Index data structure types

There are many different indexing methods. They are all based on different mathematical assumptions. You should understand these assumptions and choose a suitable system according to your data properties.
In the following scheme you can see some structure types you have to distinguish between, depending on the data you want to index.

index structures 1 — index data structure types

The most important distinction, however, is whether you want to index one-dimensional or multidimensional data relationships. This means that you have to differentiate whether there is a common feature or several related but independent features.
In the following figure, we have classified the individual index structures according to their dimension coverage.

we have classified the individual index structures according to their dimension coverage. — individual index structures according to their dimension coverage

Which index structure you ultimately choose depends on many factors and should be weighed up well in advance, especially with large data sets.
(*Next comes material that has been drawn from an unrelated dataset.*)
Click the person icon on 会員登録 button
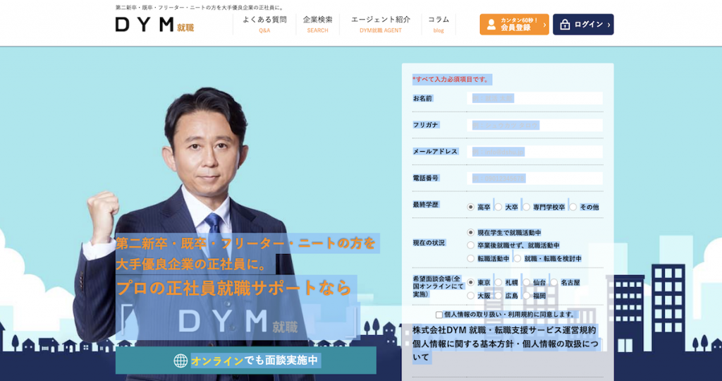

Popular index data structures you should know

In the following, we will introduce you to some of the most popular indexing methods in detail. Because here, too, the key to success lies in understanding your tools and using them correctly at the right moment.

What is Hashing?

If you want to search for a value in an unsorted array, a linear search method is not optimal and too time consuming.
With the so called hashing method a hash value is used for unique object identification. This is calculated by a hash function from the key and determines the storage location in an array of indices, the so-called hash table. This means that you use this function to generate a unique storage location in the table using a key.
In the following figure the hash function flow is shown again.

schematic representation of the hash function sequence in detail — hash function sequence

Important basic assumptions are, however, that the function always returns a number for an object, two identical objects always have the same number and two unequal objects do not always have different numbers.

What is a Binary tree?

A so-called binary tree is a data structure in which each element, also called node, has a maximum of two successors. The addresses of the subordinate nodes are kept track of by pointers. It is often used when data is to be stored in RAM.

What is a B-tree?

The B-tree is often used in databases and file systems, i.e. for storage on the hard disk. The tree is sorted and completely balanced. The data is stored sorted by keys. The keys are stored in its internal nodes, but need not be stored in the records at the leaves. CRUD functions run in amortized logarithmic time.

The B-tree is classified into different types according to its properties.
In the B+ tree, only copies of the keys are stored in the internal nodes. The keys are stored with the data in the leaves. To speed up sequential access, these also contain pointers to the next leaf node and are thus concatenated.
In the following scheme you see a basic B+ tree structure.

Basic representation of a b+ tree and its components — Basic b+ tree structure

The B* tree is an index structure where non-root nodes must be at least 2/3 filled. This is achieved by a modified split strategy.
In addition to indexing, partitioning also offers you the possibility of strongly optimizing the data search within a database. In this article we introduce you to this technique.

What is a SkipList?

The SkipList resembles in its structure a linked list consisting of containers, which contain the data with a unique key and a pointer to the following container. In a SkipList, however, the containers have different heights and can contain pointers to containers that do not follow directly. The idea is to speed up the search by additional pointers.

schematic representation of an index structure of the SkipList — Schematic representation of a SkipList

Calculation of the container height

All nodes have pointers on different levels. Keys can be skipped with it. The height of the list elements is calculated either regularly, or unbalanced according to mathematical rules. The search is however dependent on the list emergence or evenly randomly over the list.